*TASK GOAL*: Filter these records by the string "Values", copying each line that holds it.

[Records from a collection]

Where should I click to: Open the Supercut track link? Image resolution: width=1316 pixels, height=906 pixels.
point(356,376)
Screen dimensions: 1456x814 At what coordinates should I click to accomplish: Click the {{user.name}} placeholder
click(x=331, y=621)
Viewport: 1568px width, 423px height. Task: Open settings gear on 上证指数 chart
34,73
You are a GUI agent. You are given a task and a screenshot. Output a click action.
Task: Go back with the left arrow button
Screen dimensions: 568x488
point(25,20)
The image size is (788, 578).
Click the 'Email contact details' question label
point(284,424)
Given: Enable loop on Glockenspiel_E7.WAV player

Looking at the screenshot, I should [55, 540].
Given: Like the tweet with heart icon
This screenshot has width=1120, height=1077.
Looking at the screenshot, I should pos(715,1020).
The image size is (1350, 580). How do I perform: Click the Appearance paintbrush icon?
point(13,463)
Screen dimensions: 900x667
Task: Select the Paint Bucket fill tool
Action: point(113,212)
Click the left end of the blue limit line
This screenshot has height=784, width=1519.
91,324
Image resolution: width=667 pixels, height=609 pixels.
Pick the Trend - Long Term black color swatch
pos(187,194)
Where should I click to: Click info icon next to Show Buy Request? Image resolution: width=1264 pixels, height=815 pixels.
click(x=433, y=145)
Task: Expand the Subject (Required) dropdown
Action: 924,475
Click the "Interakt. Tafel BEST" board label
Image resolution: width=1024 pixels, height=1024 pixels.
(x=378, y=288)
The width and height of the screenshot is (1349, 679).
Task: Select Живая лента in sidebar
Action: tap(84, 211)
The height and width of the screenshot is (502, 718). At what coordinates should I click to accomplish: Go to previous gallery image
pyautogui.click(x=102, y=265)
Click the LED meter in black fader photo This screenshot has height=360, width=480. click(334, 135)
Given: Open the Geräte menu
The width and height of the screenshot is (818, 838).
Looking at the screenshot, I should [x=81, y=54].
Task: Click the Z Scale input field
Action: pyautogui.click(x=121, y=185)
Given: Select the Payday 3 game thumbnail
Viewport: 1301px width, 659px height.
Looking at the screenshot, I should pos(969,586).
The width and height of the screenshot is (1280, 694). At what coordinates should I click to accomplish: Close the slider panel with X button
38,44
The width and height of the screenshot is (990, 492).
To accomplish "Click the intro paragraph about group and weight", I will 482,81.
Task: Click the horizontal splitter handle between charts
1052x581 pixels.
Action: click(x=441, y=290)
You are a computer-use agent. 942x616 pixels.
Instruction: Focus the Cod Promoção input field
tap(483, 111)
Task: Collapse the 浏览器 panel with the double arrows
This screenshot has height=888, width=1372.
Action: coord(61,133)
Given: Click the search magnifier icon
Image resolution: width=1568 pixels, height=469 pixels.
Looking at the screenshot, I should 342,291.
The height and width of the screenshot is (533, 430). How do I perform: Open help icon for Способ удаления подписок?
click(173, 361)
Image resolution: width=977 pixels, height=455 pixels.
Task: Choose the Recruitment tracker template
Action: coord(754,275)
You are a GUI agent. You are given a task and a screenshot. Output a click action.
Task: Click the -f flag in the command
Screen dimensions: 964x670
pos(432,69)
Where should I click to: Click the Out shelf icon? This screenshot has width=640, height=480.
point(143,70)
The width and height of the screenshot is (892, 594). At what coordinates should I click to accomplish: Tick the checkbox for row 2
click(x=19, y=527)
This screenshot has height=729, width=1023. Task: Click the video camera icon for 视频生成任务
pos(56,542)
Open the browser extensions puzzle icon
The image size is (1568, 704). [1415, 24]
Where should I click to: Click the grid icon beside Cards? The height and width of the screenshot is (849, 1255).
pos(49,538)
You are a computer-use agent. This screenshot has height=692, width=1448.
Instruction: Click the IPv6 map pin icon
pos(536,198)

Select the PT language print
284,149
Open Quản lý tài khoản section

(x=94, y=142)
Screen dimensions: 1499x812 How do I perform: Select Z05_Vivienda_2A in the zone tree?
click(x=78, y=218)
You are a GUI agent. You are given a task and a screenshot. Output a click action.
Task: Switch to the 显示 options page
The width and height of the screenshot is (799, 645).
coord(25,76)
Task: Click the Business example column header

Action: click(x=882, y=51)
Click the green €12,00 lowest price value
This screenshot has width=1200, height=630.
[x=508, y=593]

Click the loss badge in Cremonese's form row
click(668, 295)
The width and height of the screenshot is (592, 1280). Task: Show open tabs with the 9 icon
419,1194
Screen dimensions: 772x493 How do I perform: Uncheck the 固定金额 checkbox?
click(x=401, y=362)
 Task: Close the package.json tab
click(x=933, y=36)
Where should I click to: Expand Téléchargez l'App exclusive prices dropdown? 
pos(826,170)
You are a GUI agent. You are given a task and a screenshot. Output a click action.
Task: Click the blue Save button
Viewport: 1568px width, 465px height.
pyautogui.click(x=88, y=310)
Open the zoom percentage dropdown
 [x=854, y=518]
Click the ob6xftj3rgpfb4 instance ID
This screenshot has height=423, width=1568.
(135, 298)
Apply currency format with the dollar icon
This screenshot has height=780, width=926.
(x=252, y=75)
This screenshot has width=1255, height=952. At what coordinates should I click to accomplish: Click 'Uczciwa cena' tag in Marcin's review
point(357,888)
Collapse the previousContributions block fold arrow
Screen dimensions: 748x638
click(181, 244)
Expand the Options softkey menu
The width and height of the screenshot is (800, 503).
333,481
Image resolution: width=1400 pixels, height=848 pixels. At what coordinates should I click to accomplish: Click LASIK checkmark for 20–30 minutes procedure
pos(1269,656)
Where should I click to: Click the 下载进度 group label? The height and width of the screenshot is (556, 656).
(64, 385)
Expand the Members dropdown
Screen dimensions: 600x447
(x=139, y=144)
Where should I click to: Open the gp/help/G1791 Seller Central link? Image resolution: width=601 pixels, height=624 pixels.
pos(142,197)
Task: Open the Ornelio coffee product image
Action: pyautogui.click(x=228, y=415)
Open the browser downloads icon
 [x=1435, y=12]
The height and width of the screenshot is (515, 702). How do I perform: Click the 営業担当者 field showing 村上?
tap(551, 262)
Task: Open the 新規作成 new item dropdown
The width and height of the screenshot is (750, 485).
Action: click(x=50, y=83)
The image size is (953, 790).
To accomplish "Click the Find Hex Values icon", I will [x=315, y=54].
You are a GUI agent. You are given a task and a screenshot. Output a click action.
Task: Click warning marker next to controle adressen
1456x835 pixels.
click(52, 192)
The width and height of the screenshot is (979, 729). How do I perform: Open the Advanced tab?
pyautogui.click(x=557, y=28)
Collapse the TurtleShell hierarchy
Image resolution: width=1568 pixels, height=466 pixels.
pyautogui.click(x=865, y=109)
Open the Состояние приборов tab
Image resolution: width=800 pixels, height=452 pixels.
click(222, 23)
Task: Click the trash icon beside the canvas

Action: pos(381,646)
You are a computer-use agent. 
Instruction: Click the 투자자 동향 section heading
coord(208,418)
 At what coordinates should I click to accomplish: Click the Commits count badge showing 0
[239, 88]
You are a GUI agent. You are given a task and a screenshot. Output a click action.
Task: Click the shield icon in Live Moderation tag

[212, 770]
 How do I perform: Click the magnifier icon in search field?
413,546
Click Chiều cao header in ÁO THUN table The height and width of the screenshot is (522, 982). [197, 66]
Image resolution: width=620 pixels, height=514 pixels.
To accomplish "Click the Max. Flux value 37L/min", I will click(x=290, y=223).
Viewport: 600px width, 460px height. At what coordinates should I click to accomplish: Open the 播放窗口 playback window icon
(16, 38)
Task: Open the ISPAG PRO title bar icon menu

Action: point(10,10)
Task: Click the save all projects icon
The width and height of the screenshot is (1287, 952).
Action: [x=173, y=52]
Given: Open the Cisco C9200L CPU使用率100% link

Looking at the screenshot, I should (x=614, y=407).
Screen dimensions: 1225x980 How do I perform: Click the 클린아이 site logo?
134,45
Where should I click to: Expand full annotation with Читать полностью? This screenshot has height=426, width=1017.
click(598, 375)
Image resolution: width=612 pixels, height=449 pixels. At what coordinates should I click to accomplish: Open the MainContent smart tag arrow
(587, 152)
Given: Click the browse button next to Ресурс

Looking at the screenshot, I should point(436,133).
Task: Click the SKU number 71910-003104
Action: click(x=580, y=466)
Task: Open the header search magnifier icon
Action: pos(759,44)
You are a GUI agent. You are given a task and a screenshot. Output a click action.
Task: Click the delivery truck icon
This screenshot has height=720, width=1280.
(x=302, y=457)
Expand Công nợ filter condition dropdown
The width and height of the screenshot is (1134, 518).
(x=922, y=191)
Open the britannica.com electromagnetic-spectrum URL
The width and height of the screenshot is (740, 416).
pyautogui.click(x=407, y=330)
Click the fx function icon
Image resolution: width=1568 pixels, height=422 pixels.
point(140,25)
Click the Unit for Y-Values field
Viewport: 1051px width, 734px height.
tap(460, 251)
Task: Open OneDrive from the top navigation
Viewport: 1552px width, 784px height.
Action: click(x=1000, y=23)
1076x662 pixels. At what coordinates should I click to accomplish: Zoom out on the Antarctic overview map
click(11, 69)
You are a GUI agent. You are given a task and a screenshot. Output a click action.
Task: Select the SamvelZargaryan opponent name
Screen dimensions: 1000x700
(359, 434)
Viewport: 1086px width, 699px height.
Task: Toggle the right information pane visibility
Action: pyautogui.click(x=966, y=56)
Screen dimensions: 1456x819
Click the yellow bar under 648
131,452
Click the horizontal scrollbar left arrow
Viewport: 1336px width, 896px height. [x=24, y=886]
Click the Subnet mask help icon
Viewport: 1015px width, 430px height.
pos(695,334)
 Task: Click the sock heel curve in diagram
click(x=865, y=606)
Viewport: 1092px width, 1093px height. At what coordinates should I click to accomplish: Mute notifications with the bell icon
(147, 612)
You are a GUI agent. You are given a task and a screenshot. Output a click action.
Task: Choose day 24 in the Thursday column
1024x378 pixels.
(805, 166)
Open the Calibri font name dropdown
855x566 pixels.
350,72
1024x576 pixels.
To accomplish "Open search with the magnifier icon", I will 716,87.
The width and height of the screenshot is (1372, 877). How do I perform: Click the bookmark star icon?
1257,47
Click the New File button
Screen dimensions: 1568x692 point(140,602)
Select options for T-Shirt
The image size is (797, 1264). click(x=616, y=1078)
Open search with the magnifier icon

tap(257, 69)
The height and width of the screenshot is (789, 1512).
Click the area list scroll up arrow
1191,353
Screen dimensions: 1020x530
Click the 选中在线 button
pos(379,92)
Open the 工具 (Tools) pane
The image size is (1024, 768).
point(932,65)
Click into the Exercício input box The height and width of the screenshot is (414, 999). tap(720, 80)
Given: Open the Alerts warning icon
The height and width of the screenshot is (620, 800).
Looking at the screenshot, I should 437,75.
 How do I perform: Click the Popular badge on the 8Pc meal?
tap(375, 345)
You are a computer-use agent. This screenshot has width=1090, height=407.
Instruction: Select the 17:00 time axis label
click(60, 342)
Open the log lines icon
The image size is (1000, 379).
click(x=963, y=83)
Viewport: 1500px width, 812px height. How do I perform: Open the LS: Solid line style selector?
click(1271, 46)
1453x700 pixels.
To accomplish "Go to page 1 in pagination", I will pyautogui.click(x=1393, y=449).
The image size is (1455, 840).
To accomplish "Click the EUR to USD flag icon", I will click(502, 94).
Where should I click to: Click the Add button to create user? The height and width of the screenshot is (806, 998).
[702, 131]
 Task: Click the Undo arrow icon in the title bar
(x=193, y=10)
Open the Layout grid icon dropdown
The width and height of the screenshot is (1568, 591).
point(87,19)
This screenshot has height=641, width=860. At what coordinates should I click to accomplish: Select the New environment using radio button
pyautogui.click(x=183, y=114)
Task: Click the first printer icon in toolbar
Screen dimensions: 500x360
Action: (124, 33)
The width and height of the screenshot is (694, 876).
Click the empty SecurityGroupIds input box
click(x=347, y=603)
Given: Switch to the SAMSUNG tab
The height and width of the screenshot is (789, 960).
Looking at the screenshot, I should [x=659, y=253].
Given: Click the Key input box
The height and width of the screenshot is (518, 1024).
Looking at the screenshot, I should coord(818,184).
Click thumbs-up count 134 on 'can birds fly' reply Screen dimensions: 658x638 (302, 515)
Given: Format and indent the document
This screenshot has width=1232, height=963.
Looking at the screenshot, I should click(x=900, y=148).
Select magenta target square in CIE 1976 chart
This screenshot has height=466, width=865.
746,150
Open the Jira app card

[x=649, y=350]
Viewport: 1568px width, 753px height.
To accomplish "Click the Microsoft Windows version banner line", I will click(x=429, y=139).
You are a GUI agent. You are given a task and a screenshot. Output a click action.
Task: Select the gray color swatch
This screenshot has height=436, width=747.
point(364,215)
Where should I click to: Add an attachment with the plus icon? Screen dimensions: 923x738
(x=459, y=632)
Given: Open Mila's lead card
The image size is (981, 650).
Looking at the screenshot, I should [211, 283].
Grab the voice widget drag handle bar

*YOUR SOLUTION*:
To accomplish "Click the Find Hex Values icon", I will [x=315, y=54].
Click the Unit for Y-Values field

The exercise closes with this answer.